Sorry for butting in at this stage of the WME.
On the nakade page: Nakade is a Japanese go term [...] which means big eye or center of the big eye. [...] Most generally, it can describe any move, including ones that might better be called placements, inside a singular enemy eyespace, [...]
On the big eye page: A big eye refers to an eye of at least four spaces in the context of capturing races. A big eye has more liberties inside the eye than the number of spaces.
From the pre-WME version of the nakade page, the following diagrams are listed as examples of nakade.
How do we explain the anomaly that the eye space is required to be at least four points, particularly the case of straight three and bent three?
(When I learnt go, I learnt that 大眼 refers to eyes that have two or more points. Since big eye is the most direct (word-to-word or phrasal) translation of 大眼, I always find it odd that Westerners require big eyes to have at least four points.

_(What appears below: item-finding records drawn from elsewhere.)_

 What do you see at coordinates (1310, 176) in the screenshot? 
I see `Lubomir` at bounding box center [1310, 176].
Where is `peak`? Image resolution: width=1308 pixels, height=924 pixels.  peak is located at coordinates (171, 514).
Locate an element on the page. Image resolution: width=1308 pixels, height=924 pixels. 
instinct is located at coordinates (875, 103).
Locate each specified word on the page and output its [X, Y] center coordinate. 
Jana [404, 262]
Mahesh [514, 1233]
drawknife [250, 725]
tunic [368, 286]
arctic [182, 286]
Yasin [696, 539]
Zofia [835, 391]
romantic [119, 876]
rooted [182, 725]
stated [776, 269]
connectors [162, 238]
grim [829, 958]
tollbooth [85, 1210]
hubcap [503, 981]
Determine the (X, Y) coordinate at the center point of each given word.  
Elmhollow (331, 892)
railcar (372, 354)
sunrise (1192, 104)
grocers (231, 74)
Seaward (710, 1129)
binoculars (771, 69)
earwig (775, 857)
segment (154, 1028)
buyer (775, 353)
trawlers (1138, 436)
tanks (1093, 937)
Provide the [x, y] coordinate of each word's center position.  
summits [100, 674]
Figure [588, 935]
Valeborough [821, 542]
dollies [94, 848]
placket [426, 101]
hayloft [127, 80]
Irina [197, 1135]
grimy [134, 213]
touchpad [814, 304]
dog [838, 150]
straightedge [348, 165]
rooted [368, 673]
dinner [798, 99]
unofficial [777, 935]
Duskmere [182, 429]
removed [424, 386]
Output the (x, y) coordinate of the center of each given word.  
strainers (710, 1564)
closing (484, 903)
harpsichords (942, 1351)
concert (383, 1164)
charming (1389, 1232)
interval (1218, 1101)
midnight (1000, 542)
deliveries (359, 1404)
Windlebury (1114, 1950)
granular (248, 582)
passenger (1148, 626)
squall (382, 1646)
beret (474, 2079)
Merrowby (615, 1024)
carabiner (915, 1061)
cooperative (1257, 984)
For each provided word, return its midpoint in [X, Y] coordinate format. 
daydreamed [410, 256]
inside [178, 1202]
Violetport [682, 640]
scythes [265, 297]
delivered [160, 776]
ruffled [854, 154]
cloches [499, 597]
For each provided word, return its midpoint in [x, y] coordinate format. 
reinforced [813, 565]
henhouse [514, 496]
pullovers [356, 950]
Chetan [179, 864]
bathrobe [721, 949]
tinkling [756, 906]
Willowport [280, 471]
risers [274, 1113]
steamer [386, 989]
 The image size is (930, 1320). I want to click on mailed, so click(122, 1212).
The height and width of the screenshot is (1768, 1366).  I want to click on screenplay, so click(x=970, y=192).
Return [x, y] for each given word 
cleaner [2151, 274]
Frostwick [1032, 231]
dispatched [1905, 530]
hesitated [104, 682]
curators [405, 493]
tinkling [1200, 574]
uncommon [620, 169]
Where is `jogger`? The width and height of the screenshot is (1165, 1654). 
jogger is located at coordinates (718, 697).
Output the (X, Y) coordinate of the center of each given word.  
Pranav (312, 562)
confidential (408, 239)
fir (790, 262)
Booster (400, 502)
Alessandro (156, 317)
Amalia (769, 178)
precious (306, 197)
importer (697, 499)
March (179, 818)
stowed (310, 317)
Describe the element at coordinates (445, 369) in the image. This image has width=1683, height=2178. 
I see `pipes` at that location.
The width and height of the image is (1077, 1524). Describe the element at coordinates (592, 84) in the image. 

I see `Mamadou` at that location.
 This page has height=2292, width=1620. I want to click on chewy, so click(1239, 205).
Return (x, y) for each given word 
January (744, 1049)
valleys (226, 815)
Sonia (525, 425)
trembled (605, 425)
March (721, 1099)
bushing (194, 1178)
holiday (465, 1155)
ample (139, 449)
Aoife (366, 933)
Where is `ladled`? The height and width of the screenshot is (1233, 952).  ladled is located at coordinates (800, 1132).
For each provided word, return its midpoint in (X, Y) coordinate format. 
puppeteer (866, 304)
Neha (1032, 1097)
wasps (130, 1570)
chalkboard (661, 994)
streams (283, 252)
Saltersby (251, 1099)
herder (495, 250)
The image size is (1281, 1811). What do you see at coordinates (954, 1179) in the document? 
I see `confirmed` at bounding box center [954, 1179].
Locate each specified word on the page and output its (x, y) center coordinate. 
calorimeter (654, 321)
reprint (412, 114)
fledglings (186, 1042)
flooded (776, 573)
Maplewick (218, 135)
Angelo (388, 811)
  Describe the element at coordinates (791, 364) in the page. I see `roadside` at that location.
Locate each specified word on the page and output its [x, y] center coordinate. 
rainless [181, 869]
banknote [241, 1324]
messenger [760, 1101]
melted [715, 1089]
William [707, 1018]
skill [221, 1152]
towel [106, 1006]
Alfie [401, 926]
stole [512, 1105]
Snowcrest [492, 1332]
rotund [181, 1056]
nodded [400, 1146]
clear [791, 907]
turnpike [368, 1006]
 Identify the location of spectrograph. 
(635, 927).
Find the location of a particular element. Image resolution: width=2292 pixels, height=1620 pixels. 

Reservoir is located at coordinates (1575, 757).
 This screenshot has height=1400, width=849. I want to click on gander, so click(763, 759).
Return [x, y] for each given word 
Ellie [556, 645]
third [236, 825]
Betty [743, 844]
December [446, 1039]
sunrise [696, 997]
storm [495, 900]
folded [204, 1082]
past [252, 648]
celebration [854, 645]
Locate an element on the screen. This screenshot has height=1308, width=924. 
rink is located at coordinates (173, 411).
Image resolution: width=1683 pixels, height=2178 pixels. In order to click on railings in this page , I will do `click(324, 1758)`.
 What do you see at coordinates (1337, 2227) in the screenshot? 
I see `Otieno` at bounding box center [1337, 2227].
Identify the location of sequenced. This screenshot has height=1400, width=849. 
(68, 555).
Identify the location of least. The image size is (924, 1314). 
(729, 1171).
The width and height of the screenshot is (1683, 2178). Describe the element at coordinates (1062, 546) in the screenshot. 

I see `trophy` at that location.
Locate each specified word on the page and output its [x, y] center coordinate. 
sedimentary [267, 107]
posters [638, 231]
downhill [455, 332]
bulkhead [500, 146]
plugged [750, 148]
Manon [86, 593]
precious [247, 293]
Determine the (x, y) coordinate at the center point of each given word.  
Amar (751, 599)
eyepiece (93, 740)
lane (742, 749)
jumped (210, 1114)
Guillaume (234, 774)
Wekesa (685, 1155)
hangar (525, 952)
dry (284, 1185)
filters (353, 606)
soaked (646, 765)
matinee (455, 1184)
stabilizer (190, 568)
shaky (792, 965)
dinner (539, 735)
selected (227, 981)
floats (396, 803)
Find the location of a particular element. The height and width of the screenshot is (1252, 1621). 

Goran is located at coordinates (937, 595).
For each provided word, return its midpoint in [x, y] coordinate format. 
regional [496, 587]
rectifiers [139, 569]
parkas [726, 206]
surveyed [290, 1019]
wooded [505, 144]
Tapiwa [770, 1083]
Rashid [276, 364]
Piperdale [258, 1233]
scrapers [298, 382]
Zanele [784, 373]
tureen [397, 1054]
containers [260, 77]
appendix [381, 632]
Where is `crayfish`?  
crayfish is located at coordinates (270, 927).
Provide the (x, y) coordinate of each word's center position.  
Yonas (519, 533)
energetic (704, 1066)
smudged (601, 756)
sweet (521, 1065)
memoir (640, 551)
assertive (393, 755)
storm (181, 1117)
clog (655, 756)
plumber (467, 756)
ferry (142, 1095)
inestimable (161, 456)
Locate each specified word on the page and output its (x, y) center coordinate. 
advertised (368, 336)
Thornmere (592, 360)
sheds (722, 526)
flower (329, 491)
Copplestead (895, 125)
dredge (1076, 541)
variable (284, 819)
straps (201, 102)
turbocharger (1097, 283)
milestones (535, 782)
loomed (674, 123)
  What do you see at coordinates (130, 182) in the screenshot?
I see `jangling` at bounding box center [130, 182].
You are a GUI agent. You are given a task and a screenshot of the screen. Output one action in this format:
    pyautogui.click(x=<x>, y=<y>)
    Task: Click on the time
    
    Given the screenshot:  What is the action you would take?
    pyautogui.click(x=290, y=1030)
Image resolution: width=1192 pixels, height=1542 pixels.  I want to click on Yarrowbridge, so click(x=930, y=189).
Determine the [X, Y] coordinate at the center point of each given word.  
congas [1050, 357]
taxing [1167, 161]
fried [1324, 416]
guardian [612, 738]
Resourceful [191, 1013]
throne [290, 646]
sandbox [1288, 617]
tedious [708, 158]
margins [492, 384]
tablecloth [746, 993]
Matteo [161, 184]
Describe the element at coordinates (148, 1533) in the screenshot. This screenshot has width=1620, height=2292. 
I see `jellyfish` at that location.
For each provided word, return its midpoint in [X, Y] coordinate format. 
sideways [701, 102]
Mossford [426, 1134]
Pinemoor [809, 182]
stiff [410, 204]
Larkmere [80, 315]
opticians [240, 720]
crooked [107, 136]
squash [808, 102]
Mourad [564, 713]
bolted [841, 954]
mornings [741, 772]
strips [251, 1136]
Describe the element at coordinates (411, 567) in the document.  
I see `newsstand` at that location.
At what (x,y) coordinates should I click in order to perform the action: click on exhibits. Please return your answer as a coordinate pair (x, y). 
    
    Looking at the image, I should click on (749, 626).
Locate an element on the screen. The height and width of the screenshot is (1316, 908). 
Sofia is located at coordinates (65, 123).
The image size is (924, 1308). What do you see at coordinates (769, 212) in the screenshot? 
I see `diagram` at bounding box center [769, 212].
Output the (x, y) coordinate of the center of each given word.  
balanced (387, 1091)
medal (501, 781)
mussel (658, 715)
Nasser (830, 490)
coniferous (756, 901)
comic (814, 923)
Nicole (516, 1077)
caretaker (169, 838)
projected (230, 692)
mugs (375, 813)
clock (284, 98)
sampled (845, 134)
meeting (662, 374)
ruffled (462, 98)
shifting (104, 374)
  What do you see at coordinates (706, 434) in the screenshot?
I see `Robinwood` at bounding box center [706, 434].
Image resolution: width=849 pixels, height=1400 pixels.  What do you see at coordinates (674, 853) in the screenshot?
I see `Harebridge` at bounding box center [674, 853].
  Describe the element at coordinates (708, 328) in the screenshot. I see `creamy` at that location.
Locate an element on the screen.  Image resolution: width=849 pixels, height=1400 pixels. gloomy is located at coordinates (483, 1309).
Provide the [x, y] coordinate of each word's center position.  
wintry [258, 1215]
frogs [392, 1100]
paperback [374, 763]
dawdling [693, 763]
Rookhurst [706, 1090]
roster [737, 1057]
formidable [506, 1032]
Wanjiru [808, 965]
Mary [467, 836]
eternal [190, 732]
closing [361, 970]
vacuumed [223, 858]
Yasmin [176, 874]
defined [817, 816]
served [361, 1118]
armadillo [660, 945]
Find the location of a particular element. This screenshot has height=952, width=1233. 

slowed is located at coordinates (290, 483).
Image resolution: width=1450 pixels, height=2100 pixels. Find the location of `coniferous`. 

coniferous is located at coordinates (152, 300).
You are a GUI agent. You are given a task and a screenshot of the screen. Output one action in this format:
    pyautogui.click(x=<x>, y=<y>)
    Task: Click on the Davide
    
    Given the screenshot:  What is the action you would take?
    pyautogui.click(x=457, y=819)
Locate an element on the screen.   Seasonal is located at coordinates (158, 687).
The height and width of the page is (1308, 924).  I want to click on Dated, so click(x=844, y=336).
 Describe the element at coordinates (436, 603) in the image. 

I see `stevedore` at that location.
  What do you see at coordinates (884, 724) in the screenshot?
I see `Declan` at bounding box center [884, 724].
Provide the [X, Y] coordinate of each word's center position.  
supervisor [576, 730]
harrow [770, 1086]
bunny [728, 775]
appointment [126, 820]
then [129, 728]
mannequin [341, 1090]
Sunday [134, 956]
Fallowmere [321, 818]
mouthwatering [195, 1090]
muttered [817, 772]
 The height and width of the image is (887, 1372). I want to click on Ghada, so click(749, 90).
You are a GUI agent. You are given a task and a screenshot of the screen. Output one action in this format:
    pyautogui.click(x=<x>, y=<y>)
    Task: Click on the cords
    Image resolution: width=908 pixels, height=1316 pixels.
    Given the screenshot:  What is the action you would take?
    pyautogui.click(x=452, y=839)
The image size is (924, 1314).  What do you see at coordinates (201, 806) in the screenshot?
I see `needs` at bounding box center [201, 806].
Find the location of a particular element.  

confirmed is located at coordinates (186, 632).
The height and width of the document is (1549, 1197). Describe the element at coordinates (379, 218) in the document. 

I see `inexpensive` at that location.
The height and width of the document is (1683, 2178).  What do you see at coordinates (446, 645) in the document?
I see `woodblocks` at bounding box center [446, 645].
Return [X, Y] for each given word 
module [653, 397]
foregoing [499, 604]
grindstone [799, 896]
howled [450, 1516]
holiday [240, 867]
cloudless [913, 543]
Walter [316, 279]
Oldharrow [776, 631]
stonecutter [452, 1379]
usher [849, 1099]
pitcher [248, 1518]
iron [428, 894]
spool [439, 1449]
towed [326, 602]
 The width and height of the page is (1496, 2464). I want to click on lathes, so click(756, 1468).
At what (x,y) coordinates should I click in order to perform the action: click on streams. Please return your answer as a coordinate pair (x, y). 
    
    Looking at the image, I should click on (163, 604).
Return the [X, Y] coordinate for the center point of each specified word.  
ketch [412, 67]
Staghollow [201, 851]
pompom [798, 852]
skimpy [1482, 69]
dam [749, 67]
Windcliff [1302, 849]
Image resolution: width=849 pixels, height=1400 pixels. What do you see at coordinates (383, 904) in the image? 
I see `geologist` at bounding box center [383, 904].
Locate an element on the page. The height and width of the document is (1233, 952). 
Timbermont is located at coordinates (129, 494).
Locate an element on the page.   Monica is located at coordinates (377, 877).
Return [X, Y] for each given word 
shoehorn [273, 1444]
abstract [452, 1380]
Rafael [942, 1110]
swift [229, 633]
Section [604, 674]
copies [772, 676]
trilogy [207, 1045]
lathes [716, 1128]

And it makes explanation of concepts like nakade difficult.)
I have edited the big eye and small eye pages. I hope things are clearer there, now.
Very sorry, I intended to place the new "nakade" content in a WME subpage but accidentally replaced the main page. You are absolutely right--as things stand they are horribly inconsistent. Could a senior deshi please revert the nakade content to where it was before the edits (version 124)? The entire WME will affect quite a few pages and I'll put them all in WME subpages until we're ready to go.